THINGS TO DO
a: From the passage on lab rotations, extract word for word the part that begins with the words containing "Students should take" and ends with "are interested in.".
b: Write the next part of the passage on lab rotations, picking up right after its last sentence.

═══ EXCERPT TO READ

Rotations

All students are required to take at least three rotations. This can be supplemented with a fourth rotation in the summer after the second semester, if the student has not yet found a dissertation advisor. Three credits will be given for the 3 rotation sequence, which is graded as pass/fail.

Rotation schedule for 2017-2018 (approximate):
       Late September – November 17
       November 28 – March 9
       March 26 – May 18

The laboratory rotations provide students with the opportunity to broaden their scientific experience in Computational Biology and Bioinformatics and are the basis for ultimately choosing the laboratory for their thesis research. The CBB Registrar maintains a notebook with short reports about all the rotations that CBB students have done in the past. Entering students are encouraged to consult this resource.

Students should take time early on to acquaint themselves with the science that is being conducted in the labs of the CBB faculty. For example:

  • Visits to group meetings are encouraged. Schedules for group meetings are generally listed on the faculty websites (cbb.yale.edu/faculty-labs has links). After reviewing the work being conducted in the lab of your interest, make an appointment to speak with the P.I. and have ready an idea of the type of work you are interested in.

══════
═══ DATASET

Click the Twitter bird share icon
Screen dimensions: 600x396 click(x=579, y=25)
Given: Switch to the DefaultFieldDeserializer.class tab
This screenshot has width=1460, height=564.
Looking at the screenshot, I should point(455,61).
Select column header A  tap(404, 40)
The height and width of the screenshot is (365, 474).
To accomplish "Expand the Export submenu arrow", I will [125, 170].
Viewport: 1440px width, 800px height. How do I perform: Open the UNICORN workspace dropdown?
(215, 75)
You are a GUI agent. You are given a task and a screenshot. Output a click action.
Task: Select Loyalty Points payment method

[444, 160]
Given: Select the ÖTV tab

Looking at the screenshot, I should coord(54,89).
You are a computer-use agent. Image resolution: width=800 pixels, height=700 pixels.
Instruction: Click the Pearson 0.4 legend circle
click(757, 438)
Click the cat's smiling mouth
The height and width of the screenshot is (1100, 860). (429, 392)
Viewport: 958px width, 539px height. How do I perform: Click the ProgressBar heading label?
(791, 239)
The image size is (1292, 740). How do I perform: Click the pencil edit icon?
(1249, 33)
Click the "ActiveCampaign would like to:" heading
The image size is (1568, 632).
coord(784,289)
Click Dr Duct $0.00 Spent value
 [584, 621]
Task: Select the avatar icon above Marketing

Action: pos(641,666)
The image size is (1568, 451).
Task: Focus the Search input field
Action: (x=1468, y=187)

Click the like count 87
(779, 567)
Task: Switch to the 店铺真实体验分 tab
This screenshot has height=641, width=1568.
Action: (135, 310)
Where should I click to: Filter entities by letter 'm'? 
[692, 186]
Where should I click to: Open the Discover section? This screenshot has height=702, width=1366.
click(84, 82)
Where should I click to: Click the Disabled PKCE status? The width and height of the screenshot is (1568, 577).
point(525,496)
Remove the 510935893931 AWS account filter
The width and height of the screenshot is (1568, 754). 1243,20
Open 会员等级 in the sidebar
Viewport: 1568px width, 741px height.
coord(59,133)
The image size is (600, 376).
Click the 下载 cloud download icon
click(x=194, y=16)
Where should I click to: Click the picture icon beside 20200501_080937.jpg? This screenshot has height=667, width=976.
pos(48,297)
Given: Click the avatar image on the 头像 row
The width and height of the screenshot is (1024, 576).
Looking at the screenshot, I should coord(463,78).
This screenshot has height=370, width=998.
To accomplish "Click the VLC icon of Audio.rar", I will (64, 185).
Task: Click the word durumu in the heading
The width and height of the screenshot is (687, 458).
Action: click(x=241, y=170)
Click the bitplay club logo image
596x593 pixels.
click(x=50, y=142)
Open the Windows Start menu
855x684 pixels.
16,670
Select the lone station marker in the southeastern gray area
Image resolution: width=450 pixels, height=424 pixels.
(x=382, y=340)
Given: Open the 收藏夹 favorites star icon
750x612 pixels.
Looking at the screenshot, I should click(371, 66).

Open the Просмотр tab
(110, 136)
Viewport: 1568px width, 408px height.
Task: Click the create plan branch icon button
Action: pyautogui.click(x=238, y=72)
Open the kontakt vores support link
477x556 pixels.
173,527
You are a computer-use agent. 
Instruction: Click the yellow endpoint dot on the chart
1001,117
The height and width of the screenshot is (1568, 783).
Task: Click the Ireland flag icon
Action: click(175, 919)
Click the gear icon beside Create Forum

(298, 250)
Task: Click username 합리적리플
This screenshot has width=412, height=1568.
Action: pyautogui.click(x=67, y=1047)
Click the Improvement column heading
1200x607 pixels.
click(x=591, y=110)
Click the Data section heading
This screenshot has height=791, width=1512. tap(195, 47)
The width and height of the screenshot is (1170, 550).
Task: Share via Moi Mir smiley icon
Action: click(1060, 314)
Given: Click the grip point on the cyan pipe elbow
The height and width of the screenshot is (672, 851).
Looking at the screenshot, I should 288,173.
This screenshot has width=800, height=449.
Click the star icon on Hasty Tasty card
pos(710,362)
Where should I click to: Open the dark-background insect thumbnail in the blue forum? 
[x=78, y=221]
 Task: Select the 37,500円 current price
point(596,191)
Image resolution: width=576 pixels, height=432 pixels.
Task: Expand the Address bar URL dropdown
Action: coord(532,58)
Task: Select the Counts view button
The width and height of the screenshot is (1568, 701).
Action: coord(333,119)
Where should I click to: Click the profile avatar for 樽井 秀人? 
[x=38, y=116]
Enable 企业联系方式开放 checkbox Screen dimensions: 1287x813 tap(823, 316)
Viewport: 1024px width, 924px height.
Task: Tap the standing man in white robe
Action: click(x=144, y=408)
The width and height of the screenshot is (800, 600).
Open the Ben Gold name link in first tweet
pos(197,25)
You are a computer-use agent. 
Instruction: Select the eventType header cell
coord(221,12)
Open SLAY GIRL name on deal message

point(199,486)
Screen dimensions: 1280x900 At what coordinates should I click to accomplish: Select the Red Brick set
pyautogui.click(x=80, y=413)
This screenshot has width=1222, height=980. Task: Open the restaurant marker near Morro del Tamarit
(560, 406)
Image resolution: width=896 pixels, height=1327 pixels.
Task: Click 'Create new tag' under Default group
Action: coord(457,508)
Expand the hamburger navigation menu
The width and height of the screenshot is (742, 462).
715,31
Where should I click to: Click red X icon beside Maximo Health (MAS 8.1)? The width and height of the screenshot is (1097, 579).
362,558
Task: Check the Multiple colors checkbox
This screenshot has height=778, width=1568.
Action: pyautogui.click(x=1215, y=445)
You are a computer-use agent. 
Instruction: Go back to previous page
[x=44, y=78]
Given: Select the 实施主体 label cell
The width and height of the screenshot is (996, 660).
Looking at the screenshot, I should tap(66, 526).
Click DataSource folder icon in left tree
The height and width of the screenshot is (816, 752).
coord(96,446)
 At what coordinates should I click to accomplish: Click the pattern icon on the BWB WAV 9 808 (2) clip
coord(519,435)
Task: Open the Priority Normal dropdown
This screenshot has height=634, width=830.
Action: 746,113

══════

TASK-BY-TASK ANSWERS
a:
Students should take time early on to acquaint themselves with the science that is being conducted in the labs of the CBB faculty. For example:

  • Visits to group meetings are encouraged. Schedules for group meetings are generally listed on the faculty websites (cbb.yale.edu/faculty-labs has links). After reviewing the work being conducted in the lab of your interest, make an appointment to speak with the P.I. and have ready an idea of the type of work you are interested in.

b:
  • Several BBS departments schedule retreats during the fall to acquaint BBS students with the research being performed by their faculty. All first year BBS students are invited. The CBB Retreat is scheduled for September 7, 2012 in New Haven.
  • The CBB program schedules sessions where certain CBB faculty describe their research interests.

What happens during rotations?

Students are expected to devote non-classroom time to the rotation. This works out to approximately 15-20 hours per week. You will be given space and are expected to join in discussions with the group. Your project should be discussed with the PI or a senior member of the lab at the beginning of the rotation. Although completing a well-defined project may be possible, the short rotation period may not allow this. The most important aspect of the rotation is familiarizing yourself with the work of the lab and participating in meetings, discussions, and seminars. This is the basis on which you and a faculty member will decide on whether you would be a good fit for the lab.

Both student and PI are required to submit evaluations at the end of the rotation. Forms will be sent by the registrar. It is expected that the forms will be returned within a two week period.